Public Facebook interaction analysis on timber as sustainable building material for climate change mitigation using AI
Ramit Debnath and Michael Ramage, Centre for Natural Materials Innovation, University of Cambridge
Figure 1. Dataset from Facebook
Analysed over 268,184 Facebook interactions from 1651 public posts on ‘timber’, ‘building materials’, ‘climate change’ between August 2020 and August 2021 (see Figure 1). The dataset covered a global scale that captured public reaction to trending posts and news on timber as a building material. Data was collected through Facebook’s CrowdTangle platform. Highest posts on these topics were observed from Australia, United Kingdom, United States and Zambia, while we other higher posts were aggregated as Rest of World (RoW) (see Figure 2).
Figure 2. Post frequency and it distributions.
Figure 3. Total number of interactions over time and the headlines of highest interacted posts
The most interacted posts are presented below with word clusters for the countries with highest number of posts. It can be seen in Figure 3 that the intensity of the Facebook interactions gets dense from 06-2021, which can be a cumulative effect for COP-26, forest fires and built environment decarbonisation narratives. Further breakdown of these interactions and the associated posts is presented in Figure 4. It can be seen that for Australia the most widely used keywords were ‘build’, ‘timber’, ‘will use’, ‘hemp’, ‘construction’ and ‘land impact’. For United States, the most common keywords in the posts were ‘fire’, ‘forest’, ‘timber’, ‘build’, ‘materials’, ‘construction’ and ‘wood’. In the United Kingdom, the posts were concentrated around ‘timber’, ‘material’, ‘build’, ‘shipping’, and ‘sussex bridge’. Interestingly for India, a lot of emphasis on natural materials like ‘lime’, ‘bamboo’ and ‘timber’, with a range of distinctive words like ‘earthquake’, ‘absorb, ‘mortar’, ‘moisture’, ‘fabric’, etc (see Figure 4). The rest of the world denotes an aggregated highly repetitive keywords like ‘fire’, ‘wood’ ‘build’, ‘material’, ‘construction’ and ‘land’.
Figure 4. Keywords from the posts in the respective countries
The application of machine learning and AI was done through topic modelling using Latent Dirichlet Allocation (LDA) algorithm. LDA is an unsupervised machine learning-based classification technique that automatically analyses text data to determine cluster words from a set of documents. It is based on the basic idea that each document can be expressed as a distribution of topics, and each topic can be described by a distribution of words. We use the mathematical background for LDA as per the specifications of Blei. et al, 2003. The clustering results are presented below as per the countries mentioned above, where the ‘beta’ shows the probability of that particular words in the cluster and its relative importance. The algorithms are validated using state-of-the-art cross-validation techniques.
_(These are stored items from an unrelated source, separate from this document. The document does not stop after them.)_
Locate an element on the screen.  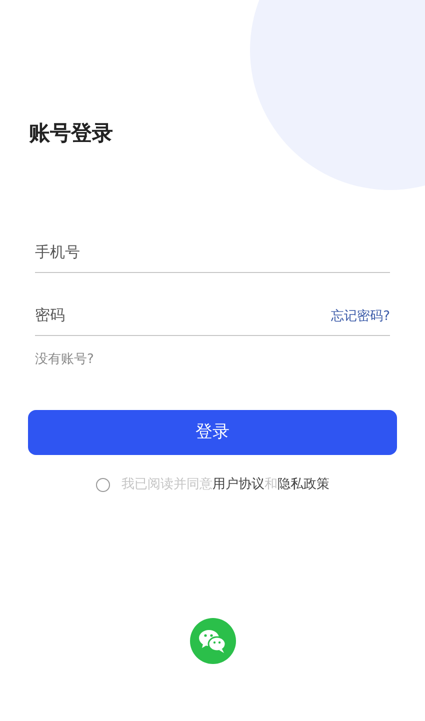
login-button: 登录 is located at coordinates (212, 432).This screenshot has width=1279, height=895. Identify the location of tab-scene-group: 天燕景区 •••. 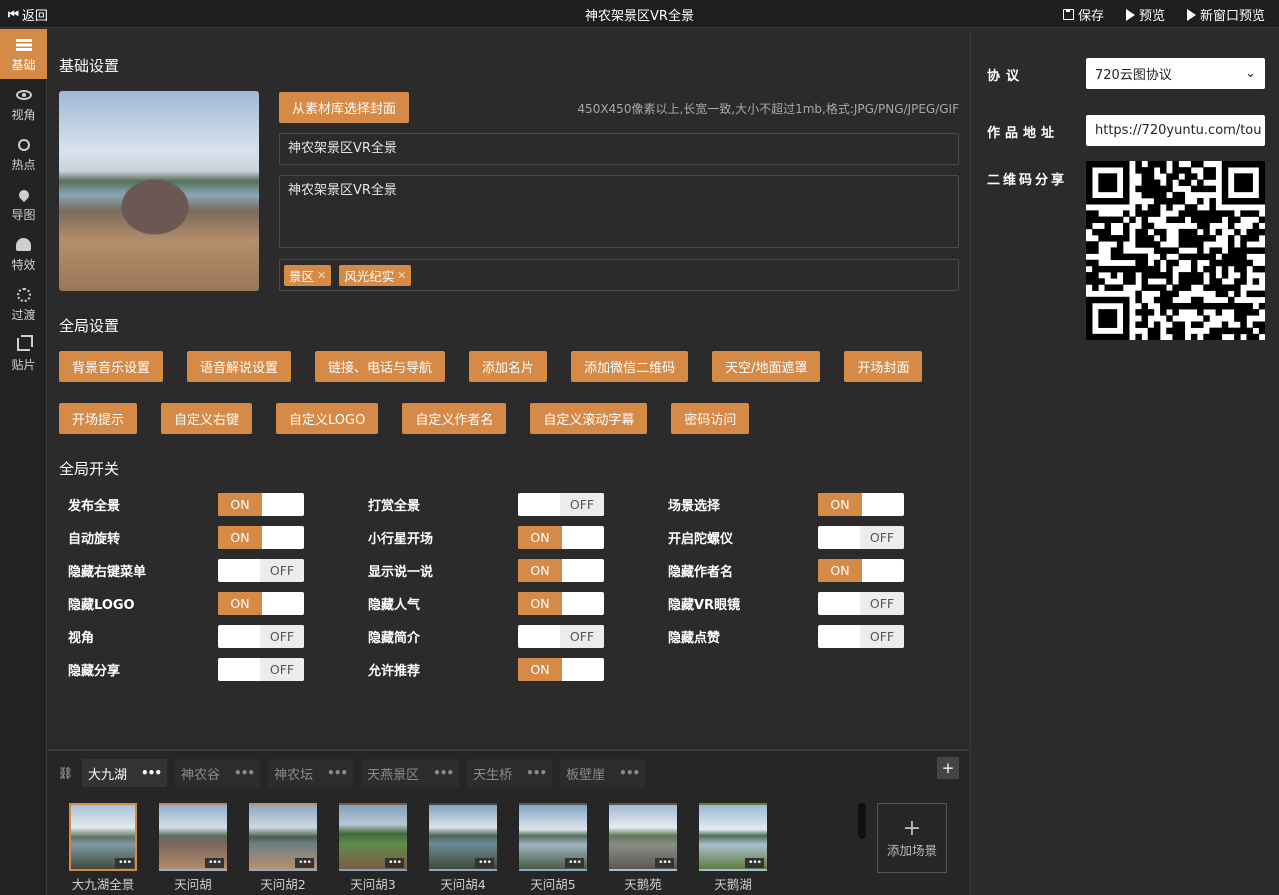
(410, 773).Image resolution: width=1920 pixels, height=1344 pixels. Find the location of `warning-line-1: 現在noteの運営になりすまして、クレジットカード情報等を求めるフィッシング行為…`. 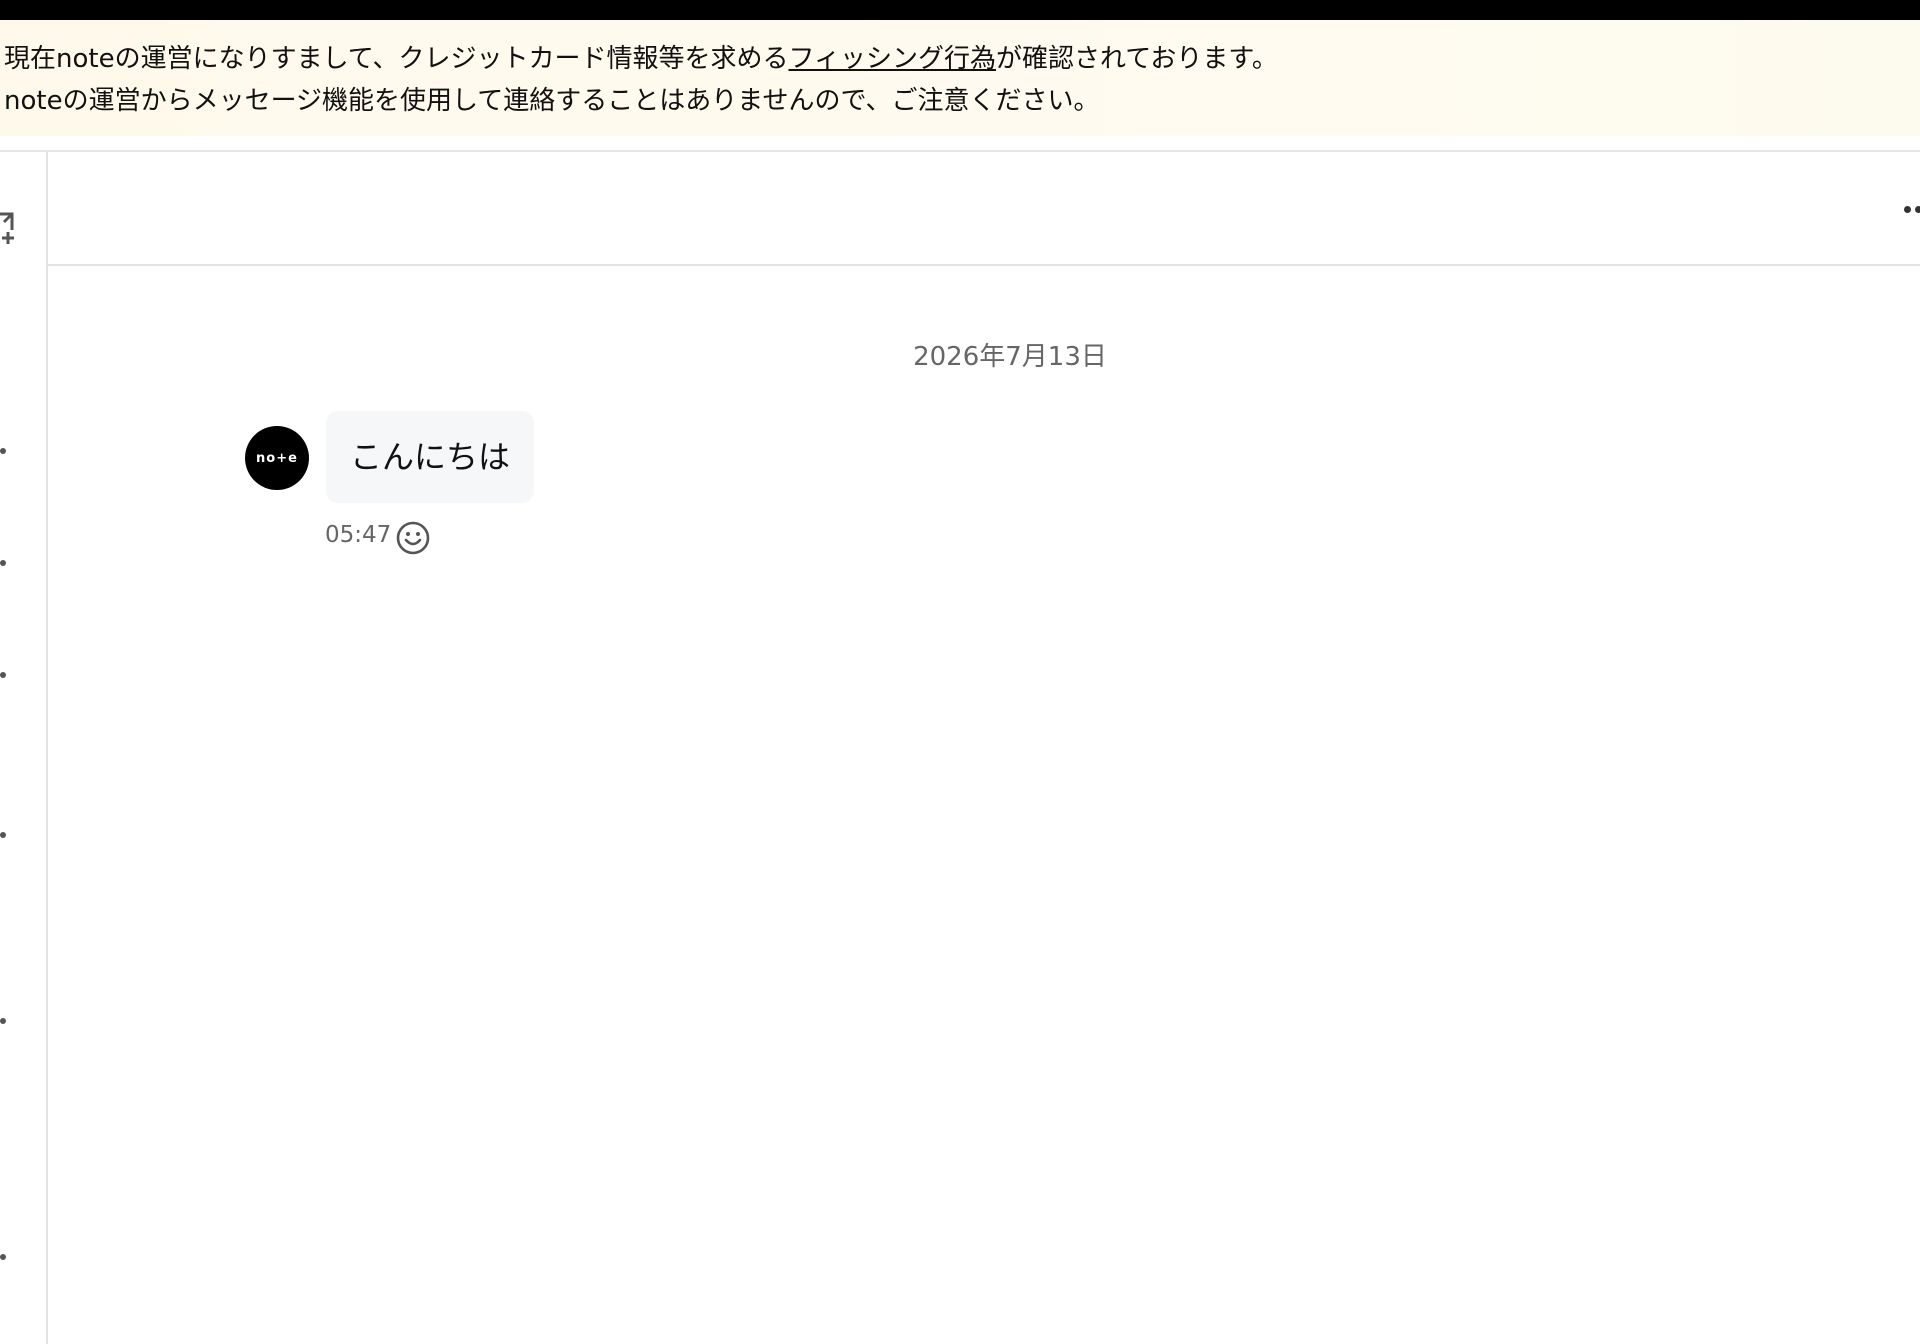

warning-line-1: 現在noteの運営になりすまして、クレジットカード情報等を求めるフィッシング行為… is located at coordinates (962, 59).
The topic models for Australia shows that in cluster 1 (see Figure 5) high probability terms are associated with ‘timber’, ‘lightweight’, ‘build’, local’ and ‘construction’ which shapes the public narrative on timber being an important local lightweight building material. The topic 2 further includes ‘carbon’, ‘hemp’, low’ and ‘impact’ indicating that the Facebook posts were oriented towards the positive benefits of natural materials in construction for reducing carbon emissions. Topic 3 and topic 4 denote other elements of the Facebook interactions.
Figure 5. Topic models for Australia
Figure 6 illustrate the topic models for the United States. Topic cluster 1 and topic 3 indicates the contextualised interactions around forest fires in the country. Topic cluster 2 shows high probability words associated with ‘new material’, ‘construction’ and ‘build’. Topic cluster 4 presents irrelevant information that need further processing.
Figure 6. Topic Models for United States
Figure 7. Topic models for United Kingdom
The topic models extracted for the United Kingdom is illustrated in Figure 7. Topic 1 and topic 2shows high probability words associated with construction, market and the built environment. It infers new market creation of low-carbon building materials, in which, timber is a critical element. Topic 3 and topic 4 further illustrates words like ‘recycle’, ‘material’, ‘ship’, ‘sea’, etc, indicating social media interactions around recyclability of timber and UK’s timber import/export industry.
The topic models for India show discussions around natural materials like ‘lime’, ‘timber’ and ‘bamboo’ (see Figure 8, Topic 1). Topic 2 and topic 3 illustrates the importance of timber in post-disaster and post-covid construction industry. Whereas the topic 4 indicates the growing narratives on ‘learning from the west’ on sustainable use of engineered timber for decarbonising the Indian built environment, especially when it is estimated that 70% of the building stock is yet to be built.